Die rund 8,4 Mio. Österreicherinnen und Österreicher leben in 3,6 Mio. Privathaushalten. Seit dem Jahr 2000 hat die österreichische Bevölkerung die 8-Millionen-Grenze überschritten. Die 7-Mio.-Marke wurde Anfang der 1950er Jahre erreicht. Bis 2050 dürfte die Zahl laut Prognosen auf rund 9 Mio. ansteigen. Ein Fünftel der Bevölkerung Österreichs lebt in der Bundeshauptstadt Wien (rund 1,7 Mio.), gefolgt von Niederösterreich mit 1,6 Mio. Einwohnern. 2010 wurde die durchschnittliche österreichische Bevölkerungsdichte von 100 Personen pro km² in Wien naturgemäß mit rund 4.100 Personen pro km² deutlich überschritten.

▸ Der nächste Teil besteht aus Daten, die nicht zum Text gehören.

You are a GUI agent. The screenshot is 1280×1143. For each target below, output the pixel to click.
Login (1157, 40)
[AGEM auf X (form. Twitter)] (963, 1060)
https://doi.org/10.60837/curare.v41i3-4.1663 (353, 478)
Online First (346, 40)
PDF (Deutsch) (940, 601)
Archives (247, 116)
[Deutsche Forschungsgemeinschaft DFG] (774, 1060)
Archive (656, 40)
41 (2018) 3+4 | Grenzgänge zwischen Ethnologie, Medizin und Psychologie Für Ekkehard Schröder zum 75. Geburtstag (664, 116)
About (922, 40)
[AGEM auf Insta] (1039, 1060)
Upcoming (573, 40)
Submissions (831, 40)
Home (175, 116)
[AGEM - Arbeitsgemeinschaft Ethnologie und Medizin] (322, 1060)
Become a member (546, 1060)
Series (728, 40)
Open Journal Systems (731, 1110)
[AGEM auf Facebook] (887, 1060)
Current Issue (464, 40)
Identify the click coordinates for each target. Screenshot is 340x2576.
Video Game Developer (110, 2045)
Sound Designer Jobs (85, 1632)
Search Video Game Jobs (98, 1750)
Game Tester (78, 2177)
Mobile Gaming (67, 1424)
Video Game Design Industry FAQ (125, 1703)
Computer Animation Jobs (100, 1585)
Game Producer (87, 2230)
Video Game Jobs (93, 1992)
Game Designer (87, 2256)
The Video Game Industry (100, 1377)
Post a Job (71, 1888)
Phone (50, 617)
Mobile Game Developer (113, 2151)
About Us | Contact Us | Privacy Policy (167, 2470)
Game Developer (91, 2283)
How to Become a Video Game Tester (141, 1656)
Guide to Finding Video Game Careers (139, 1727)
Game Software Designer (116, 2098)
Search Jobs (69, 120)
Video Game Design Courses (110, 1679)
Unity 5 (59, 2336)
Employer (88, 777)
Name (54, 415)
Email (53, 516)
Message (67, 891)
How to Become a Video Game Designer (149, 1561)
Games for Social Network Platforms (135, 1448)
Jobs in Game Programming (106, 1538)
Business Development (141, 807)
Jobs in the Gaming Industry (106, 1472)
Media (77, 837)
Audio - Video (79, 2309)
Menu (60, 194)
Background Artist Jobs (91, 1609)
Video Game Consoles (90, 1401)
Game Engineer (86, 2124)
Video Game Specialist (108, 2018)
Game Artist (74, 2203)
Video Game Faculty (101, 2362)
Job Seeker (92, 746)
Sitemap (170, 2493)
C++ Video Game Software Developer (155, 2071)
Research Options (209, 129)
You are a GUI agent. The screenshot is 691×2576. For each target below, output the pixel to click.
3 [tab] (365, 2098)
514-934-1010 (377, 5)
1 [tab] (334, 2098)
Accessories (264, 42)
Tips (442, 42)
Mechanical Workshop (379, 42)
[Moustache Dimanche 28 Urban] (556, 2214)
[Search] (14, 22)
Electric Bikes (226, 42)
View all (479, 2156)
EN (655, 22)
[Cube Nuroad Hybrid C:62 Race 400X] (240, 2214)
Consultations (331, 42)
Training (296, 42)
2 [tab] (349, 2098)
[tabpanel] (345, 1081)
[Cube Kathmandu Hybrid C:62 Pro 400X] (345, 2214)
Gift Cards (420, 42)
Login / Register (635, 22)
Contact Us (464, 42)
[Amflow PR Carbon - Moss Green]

Über 100 Personen pro km² lebten in Vorarlberg mit 142 und Oberösterreich mit 118 Personen pro km². Tirol mit 56 und Kärnten mit 59 Personen pro km² wiesen die geringste Bevölkerungsdichte auf.

Die Bevölkerungsentwicklung in den Bundesländern Österreichs von 1995 bis 2010 zeigt bei einer österreichweiten Zunahme um 5,5% besonders hohe Bevölkerungsgewinne in Wien (10,7%), aber auch im Westen Österreichs (Tirol: 8,6%, Vorarlberg: 8,0%), andererseits stagnierende Bevölkerungszahlen im Südosten Österreichs, nämlich in der Steiermark, im Burgenland und in Kärnten. Durch die Tendenz zur Verkleinerung der Haushalte stieg deren Zahl zwischen 1995 und 2010 mit 17,0% noch stärker als die Bevölkerung. Die höchsten Zunahmen sind in Vorarlberg mit 25,2% und Tirol mit 23,9% zu verzeichnen, ein unterdurchschnittlicher Zuwachs in Wien (13,3%).

Ca. die Hälfte der gesamten österreichischen Bevölkerung steht im Erwerbsleben. Von den 8,4 Mio. Österreichern waren 2010 rund 4,1 Mio. erwerbstätig und rund 188.000 arbeitslos, gemessen nach internationalen Definitionen. Im Vergleich zum Vorjahr ist die Zahl der Arbeitslosen in Österreich um ca. 8% gesunken, wobei die stärkste Abnahme Vorarlberg (-19%) gefolgt vom Burgenland (-15,8%) und Niederösterreich (-15,1%) verzeichnen. Mit 3,5 Mio. arbeiten rund neun von zehn Erwerbstätige als Unselbständige, die Selbständigen und mithelfenden Familienangehörigen stellen 13,8% der Erwerbstätigen. Die meisten Erwerbstätigen wohnten 2010 in Wien  und Niederösterreich (jeweils rund 714.000); im Anteil der Erwerbstätigen an der Bevölkerung zwischen 15 und 64 Jahren (Erwerbstätigenquote) lag Wien auf Grund vieler Personen in Ausbildung mit 67,8% allerdings an letzter Stelle. Die durchschnittliche Erwerbstätigenquote lag 2010 in Gesamtösterreich bei 71,7%. Besonders deutlich ist seit 1995 die Beschäftigung in Tirol gestiegen. Die Arbeitslosenquote (internationale Definition) ist traditionell in Wien am höchsten, wo sie 2010 einen Wert von 7,3% erreichte. Die niedrigste Arbeitslosenquote wird seit vielen Jahren in Tirol registriert (2010: 2,8%).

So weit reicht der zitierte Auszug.